Assignment: Go through the data and copy every line in which "screenshot" appears.

Records for the task:
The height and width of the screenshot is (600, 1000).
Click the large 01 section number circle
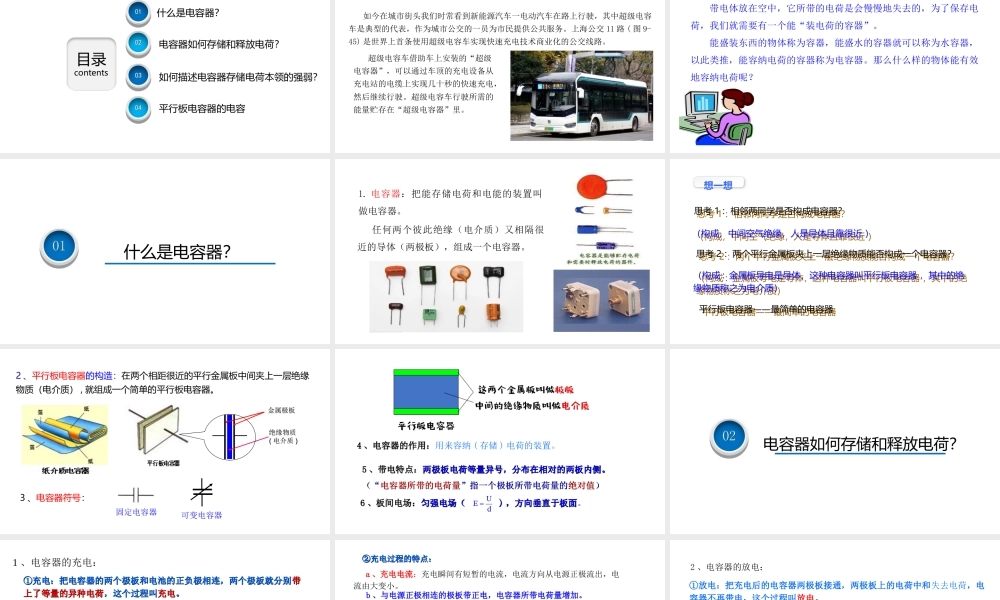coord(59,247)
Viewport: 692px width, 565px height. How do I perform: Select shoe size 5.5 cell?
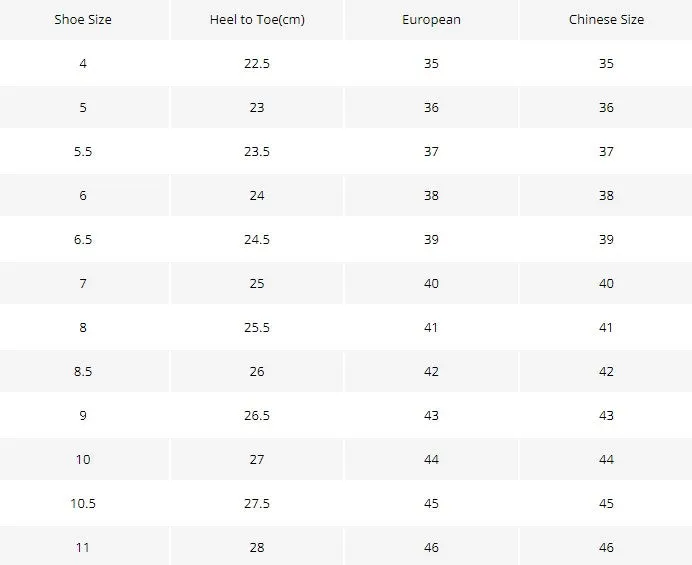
---
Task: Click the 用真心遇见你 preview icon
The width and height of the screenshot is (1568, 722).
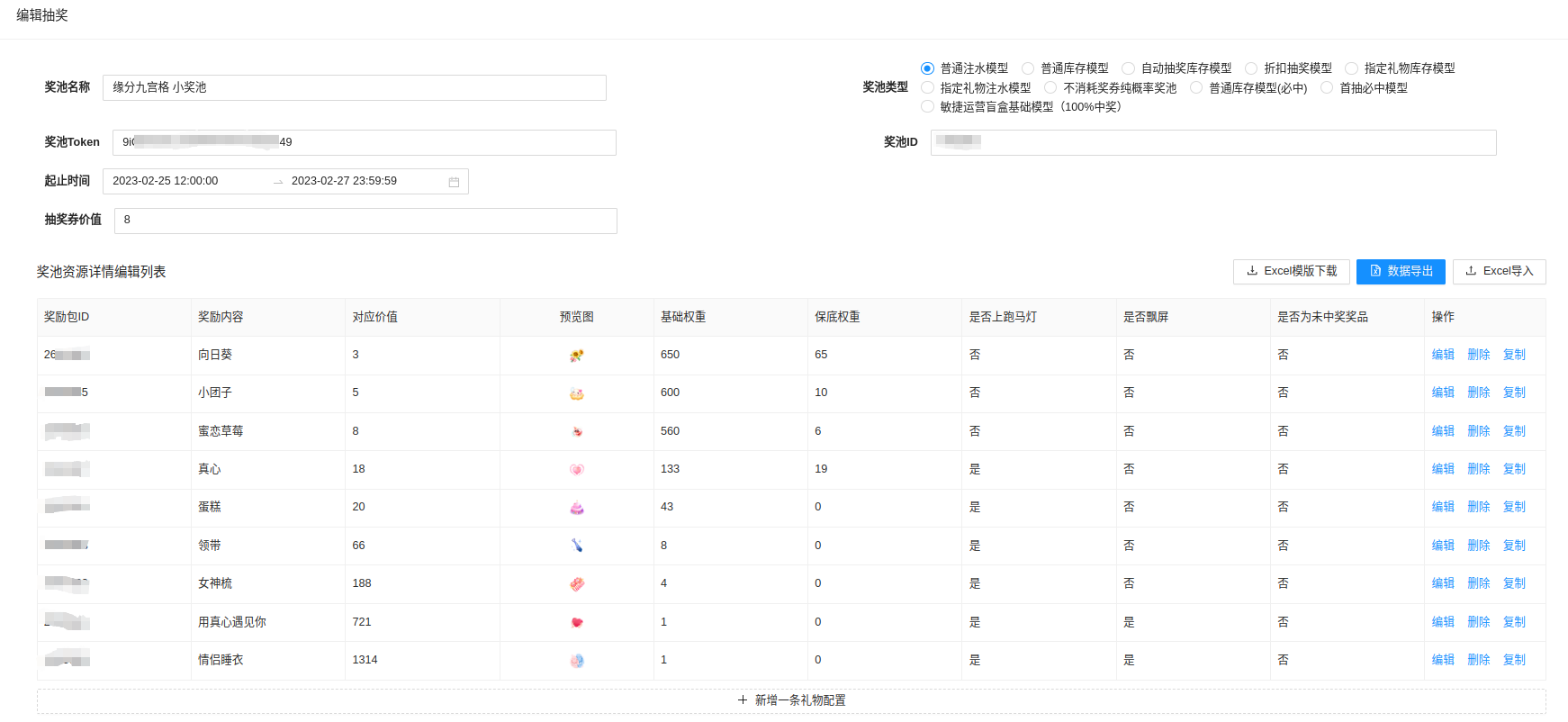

Task solution:
The height and width of the screenshot is (600, 1000).
The width and height of the screenshot is (1568, 722).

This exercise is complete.